Work request ▸ Which lines run from the one containing "The height and width of the screenshot is (610, 619)." through the end of the material? Transcribe them word for word, and only them.

----------------------------------------

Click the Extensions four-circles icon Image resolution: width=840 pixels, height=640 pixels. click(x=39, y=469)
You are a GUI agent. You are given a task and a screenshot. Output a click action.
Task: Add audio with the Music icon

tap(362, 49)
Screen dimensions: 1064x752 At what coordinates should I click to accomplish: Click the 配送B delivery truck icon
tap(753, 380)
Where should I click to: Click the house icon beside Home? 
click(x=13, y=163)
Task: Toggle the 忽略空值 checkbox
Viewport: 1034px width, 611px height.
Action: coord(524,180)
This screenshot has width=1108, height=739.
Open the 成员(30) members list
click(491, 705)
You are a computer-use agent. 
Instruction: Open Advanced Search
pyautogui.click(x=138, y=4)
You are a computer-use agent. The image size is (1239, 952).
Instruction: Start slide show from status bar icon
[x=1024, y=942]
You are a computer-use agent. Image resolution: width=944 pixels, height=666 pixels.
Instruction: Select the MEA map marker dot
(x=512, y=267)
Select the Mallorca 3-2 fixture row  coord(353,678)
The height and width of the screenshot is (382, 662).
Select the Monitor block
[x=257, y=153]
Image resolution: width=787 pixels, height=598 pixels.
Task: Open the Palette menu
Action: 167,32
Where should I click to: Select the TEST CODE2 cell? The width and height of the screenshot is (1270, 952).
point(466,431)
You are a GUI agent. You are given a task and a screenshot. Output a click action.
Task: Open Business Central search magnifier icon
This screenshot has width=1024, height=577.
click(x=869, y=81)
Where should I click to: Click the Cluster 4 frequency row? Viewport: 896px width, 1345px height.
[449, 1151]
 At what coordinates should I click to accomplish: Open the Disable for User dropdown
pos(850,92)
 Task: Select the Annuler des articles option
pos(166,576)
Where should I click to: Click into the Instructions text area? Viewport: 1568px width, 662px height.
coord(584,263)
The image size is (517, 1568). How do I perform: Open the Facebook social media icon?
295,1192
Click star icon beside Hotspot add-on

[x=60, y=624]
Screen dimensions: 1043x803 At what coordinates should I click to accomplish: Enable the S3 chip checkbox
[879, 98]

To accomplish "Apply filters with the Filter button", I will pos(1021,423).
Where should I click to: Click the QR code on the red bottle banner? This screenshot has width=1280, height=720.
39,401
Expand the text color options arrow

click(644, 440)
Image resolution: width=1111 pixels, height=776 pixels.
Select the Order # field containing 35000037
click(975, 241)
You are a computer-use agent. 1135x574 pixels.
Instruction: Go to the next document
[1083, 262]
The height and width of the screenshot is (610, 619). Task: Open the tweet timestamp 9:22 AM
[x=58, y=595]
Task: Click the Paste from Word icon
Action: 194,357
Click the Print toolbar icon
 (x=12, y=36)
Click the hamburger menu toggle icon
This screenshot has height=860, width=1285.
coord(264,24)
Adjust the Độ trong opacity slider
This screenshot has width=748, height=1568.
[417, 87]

----------------------------------------

Answer to this task ▸
The height and width of the screenshot is (610, 619). Task: Open the tweet timestamp 9:22 AM
[x=58, y=595]
Task: Click the Paste from Word icon
Action: 194,357
Click the Print toolbar icon
 (x=12, y=36)
Click the hamburger menu toggle icon
This screenshot has height=860, width=1285.
coord(264,24)
Adjust the Độ trong opacity slider
This screenshot has width=748, height=1568.
[417, 87]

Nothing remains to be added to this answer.